Bug report #8385

QGIS does not deal with shapefiles with two fields with the same name

Added by Pedro Venâncio about 6 years ago. Updated almost 6 years ago.

Status:Closed
Priority:Normal
Assignee:-
Category:Data Provider/OGR
Affected QGIS version:master Regression?:No
Operating System: Easy fix?:No
Pull Request or Patch supplied:No Resolution:
Crashes QGIS or corrupts data:No Copied to github as #:17158

Description

To reproduce, try to delete one column from the dataset I include attached. While saving, depending on the column that you try to delete, it shows one of these errors:

Could not commit changes to layer vegetacao

Errors: SUCCESS: 1 attribute(s) deleted.
  ERROR: the count of fields is incorrect after addition/removal of fields!
Could not commit changes to layer vegetacao

Errors: SUCCESS: 1 attribute(s) deleted.
  ERROR: field with index xx is not the same!
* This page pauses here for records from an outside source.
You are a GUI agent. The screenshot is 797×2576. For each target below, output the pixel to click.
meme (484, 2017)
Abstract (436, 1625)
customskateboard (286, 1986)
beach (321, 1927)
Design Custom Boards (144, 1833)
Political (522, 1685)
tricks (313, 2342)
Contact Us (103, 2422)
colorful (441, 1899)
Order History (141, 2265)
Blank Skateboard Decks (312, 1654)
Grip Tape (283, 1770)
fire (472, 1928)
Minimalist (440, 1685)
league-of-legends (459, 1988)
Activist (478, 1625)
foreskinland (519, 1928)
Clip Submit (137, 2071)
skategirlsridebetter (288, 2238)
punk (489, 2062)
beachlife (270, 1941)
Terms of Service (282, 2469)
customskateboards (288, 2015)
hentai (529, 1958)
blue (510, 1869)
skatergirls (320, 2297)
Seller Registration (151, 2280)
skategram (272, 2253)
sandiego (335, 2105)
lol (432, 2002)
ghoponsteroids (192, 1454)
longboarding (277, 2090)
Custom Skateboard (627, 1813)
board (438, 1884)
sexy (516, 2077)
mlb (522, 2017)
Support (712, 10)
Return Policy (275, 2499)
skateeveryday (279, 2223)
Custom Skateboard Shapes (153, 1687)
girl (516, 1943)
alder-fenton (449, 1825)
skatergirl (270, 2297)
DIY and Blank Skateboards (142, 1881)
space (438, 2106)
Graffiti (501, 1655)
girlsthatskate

Another test that can be done is, in the attribute table, start editing, open the Field Calculator, select one of the fields [CLASSE_ELE, NOME_CELUL, DESCRICAO, INFO_LINK] in "Fields and Values​​" and "Load all unique values" (attached image). The information does not match with the contents of the attribute table.

The problem is in the shapefile, specifically in the attribute table that has two columns with the same name (Z83_PONTOS), and QGIS master "shuffle up" with this situation. Earlier versions (1.8, 1.7.4) were able to handle the situation and show the two columns, so it seems a regression.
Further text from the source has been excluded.